Data items
--------------------------------------------------
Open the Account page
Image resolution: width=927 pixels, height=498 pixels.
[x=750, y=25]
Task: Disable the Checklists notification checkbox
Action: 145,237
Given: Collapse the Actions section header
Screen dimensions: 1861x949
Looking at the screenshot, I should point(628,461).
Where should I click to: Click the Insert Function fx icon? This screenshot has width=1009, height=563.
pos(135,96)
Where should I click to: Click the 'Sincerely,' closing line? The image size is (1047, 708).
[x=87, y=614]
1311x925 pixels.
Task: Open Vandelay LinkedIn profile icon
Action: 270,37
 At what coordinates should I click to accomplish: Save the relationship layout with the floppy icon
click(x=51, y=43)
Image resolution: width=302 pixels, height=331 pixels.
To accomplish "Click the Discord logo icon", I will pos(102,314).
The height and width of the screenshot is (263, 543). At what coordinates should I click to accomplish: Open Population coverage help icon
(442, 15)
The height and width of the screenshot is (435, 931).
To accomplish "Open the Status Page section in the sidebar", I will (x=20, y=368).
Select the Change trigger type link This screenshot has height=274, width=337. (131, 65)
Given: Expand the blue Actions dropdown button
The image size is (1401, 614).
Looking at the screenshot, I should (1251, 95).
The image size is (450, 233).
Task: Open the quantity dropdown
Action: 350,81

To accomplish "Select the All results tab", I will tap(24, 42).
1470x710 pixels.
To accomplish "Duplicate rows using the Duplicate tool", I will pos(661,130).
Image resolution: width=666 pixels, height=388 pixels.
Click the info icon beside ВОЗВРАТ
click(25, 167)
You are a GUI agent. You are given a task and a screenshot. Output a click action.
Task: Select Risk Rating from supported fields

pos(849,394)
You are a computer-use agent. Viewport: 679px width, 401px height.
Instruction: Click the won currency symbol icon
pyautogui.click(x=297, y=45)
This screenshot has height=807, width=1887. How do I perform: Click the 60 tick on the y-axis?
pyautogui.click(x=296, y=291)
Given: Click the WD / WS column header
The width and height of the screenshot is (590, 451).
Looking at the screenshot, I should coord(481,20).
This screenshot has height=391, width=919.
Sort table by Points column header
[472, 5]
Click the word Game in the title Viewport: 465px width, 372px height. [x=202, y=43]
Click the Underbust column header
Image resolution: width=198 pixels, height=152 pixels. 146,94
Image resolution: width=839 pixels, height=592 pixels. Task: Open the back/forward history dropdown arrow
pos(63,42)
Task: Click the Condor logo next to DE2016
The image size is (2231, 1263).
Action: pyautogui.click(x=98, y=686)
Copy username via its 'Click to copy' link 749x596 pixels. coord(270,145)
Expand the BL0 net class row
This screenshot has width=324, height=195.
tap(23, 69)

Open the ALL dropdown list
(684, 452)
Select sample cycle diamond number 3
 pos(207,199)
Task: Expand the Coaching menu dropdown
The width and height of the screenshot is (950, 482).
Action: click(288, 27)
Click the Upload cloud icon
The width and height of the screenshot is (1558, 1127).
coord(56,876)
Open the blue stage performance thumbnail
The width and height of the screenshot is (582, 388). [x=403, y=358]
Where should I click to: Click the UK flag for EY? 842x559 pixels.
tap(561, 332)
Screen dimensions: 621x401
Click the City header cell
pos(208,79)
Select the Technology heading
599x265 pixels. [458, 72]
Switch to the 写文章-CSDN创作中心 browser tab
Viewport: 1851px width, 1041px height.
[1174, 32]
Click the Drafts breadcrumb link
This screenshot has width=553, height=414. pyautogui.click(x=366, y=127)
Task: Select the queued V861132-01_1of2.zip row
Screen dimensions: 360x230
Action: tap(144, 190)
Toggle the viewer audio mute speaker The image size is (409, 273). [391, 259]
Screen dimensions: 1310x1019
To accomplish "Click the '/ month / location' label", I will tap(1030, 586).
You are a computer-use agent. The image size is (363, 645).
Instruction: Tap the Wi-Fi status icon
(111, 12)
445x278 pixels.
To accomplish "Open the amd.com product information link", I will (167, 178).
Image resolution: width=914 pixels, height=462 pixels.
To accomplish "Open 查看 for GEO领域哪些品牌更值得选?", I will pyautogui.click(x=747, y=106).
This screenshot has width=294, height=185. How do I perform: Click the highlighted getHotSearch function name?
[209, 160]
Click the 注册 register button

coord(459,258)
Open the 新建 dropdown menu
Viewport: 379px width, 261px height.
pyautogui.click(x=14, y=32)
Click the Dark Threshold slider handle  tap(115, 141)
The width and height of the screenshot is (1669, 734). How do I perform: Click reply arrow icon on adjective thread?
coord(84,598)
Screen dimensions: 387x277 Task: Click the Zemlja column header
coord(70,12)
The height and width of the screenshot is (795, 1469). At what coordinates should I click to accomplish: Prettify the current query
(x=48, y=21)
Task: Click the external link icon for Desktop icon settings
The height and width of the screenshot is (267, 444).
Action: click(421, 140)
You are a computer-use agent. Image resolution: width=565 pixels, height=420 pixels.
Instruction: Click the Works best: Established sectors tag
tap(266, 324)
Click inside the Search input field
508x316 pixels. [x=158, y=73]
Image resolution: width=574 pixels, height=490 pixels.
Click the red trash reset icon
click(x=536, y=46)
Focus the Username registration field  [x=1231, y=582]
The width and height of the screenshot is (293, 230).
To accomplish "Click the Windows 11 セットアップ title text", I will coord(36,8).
--------------------------------------------------
Task statement ->
Rewrite the entries as a JSON list of strings with one string per line, starting with the first line and going on through the line that contains "pos(135,96)". Leave out any blank lines.

Completed exercise ->
[
  "Open the Account page",
  "Image resolution: width=927 pixels, height=498 pixels.",
  "[x=750, y=25]",
  "Task: Disable the Checklists notification checkbox",
  "Action: 145,237",
  "Given: Collapse the Actions section header",
  "Screen dimensions: 1861x949",
  "Looking at the screenshot, I should point(628,461).",
  "Where should I click to: Click the Insert Function fx icon? This screenshot has width=1009, height=563.",
  "pos(135,96)"
]